Saved data entries
━━━━━━━━━━━━━━━━
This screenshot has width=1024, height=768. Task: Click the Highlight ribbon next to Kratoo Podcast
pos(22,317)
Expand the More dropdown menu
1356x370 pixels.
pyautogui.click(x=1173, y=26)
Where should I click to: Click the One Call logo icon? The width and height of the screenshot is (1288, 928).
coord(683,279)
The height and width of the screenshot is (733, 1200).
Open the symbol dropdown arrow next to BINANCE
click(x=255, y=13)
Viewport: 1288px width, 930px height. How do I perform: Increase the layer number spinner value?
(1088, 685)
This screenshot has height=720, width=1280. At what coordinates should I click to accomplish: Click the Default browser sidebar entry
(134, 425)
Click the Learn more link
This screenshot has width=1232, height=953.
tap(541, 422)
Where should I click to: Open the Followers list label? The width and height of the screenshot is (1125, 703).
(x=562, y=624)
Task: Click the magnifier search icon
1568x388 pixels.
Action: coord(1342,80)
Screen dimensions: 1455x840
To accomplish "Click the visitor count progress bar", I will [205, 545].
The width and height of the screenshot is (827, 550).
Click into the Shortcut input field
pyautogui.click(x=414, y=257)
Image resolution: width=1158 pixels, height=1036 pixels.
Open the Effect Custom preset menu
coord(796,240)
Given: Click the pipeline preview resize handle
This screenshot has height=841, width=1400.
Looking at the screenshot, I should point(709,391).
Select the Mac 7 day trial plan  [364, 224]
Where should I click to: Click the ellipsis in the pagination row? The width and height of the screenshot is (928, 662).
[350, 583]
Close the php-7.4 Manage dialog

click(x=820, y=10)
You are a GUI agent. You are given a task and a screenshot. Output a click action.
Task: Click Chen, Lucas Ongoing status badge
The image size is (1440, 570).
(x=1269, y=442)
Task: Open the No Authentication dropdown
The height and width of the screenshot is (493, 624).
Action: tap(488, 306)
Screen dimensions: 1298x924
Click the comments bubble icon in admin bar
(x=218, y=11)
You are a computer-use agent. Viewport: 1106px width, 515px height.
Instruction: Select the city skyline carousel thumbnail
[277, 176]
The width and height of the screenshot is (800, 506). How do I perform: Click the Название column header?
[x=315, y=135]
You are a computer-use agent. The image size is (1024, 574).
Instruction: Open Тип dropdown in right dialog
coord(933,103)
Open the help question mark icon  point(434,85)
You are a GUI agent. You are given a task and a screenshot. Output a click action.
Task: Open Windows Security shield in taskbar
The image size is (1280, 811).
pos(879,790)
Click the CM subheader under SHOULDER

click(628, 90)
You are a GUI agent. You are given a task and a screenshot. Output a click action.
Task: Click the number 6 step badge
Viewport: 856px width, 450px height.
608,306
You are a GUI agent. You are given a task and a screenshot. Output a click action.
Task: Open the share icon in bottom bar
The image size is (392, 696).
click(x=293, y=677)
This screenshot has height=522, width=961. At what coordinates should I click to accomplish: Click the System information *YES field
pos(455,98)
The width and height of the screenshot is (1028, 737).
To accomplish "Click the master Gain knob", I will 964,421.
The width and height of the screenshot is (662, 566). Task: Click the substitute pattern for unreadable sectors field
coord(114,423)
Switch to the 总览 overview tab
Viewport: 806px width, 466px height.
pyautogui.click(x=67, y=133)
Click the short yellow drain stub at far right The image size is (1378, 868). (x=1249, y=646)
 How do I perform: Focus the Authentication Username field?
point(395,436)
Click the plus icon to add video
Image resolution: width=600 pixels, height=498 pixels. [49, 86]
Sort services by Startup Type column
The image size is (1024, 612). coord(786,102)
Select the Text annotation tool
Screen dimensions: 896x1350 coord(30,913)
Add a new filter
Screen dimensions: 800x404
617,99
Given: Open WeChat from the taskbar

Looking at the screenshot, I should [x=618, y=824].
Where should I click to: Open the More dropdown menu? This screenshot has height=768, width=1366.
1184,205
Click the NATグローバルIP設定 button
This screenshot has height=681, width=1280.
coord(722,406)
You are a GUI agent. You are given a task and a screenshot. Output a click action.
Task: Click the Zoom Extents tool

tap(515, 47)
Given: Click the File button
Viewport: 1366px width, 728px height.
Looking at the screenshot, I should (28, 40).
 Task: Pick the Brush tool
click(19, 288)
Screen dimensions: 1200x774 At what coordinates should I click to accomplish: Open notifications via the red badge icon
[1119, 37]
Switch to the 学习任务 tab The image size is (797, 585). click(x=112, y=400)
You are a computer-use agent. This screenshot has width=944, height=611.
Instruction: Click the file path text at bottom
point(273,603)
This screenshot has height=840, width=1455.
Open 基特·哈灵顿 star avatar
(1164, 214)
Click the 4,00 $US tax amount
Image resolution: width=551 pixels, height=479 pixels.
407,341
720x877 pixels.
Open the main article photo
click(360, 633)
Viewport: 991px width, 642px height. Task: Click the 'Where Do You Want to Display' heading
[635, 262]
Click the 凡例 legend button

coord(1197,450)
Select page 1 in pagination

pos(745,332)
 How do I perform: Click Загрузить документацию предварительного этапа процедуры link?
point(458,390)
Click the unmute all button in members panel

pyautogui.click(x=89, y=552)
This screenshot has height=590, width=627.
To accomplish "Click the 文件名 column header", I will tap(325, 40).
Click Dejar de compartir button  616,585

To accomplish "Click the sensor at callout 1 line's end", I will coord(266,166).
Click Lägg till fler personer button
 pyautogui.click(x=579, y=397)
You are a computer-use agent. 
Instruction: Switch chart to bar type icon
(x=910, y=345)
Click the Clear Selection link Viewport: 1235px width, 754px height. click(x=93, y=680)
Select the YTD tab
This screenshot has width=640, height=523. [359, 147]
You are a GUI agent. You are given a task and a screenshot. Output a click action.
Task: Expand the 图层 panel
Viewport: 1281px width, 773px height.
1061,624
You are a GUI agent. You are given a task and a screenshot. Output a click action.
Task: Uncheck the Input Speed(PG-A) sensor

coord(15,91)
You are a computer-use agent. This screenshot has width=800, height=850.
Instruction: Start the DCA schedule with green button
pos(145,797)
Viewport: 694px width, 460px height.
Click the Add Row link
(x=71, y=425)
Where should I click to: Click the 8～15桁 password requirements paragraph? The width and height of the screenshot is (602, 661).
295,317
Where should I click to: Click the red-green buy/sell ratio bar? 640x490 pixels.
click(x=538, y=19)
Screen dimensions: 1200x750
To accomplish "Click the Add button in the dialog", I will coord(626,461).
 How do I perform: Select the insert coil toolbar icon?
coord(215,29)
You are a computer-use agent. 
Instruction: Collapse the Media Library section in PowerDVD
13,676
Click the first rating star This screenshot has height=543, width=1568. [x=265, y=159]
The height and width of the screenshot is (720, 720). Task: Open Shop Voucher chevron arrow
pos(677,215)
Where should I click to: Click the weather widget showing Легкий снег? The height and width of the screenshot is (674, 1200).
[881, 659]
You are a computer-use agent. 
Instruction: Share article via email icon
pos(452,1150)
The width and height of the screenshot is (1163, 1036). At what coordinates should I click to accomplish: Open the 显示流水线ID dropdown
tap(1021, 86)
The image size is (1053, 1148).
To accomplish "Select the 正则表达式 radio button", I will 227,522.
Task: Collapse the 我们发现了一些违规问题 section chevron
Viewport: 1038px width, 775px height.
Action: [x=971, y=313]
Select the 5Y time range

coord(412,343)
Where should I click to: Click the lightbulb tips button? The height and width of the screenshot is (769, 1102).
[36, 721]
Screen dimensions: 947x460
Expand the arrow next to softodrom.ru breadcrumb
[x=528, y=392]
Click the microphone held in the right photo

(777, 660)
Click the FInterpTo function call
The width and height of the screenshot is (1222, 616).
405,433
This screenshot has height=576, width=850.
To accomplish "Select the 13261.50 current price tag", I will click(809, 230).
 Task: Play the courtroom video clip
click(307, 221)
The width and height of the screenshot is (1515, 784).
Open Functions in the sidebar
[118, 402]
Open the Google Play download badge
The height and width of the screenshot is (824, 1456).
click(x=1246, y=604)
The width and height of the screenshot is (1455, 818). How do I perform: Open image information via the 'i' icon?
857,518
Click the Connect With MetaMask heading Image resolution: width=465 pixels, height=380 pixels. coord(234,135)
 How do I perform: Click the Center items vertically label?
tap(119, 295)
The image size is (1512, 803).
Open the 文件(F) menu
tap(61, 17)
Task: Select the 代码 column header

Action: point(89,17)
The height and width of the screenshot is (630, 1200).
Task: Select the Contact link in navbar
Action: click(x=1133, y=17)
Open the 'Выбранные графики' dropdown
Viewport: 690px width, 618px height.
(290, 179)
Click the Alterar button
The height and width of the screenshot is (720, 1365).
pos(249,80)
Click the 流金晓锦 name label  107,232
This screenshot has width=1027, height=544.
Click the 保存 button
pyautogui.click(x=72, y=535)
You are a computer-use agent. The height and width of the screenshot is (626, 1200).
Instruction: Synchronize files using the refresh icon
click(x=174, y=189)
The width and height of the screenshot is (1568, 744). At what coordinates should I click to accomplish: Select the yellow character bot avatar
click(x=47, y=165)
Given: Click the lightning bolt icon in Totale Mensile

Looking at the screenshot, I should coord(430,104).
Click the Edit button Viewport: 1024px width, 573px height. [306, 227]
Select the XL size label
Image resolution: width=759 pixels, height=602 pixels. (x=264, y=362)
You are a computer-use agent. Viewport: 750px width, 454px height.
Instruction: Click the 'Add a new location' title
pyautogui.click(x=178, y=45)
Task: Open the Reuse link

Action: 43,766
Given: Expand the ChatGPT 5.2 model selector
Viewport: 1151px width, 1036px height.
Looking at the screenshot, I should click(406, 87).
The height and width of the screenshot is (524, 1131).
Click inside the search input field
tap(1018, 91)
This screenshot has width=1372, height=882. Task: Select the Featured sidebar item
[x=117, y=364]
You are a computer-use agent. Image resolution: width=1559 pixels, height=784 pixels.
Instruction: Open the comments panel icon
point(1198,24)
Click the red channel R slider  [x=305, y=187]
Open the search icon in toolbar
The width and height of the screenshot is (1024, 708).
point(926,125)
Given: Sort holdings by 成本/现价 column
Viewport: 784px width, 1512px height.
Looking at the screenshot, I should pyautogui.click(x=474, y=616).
━━━━━━━━━━━━━━━━
◆ Exercise objective ◆
In the records above, how many lines include "will"? Give that number and nothing more.

◆ Task answer ◆
7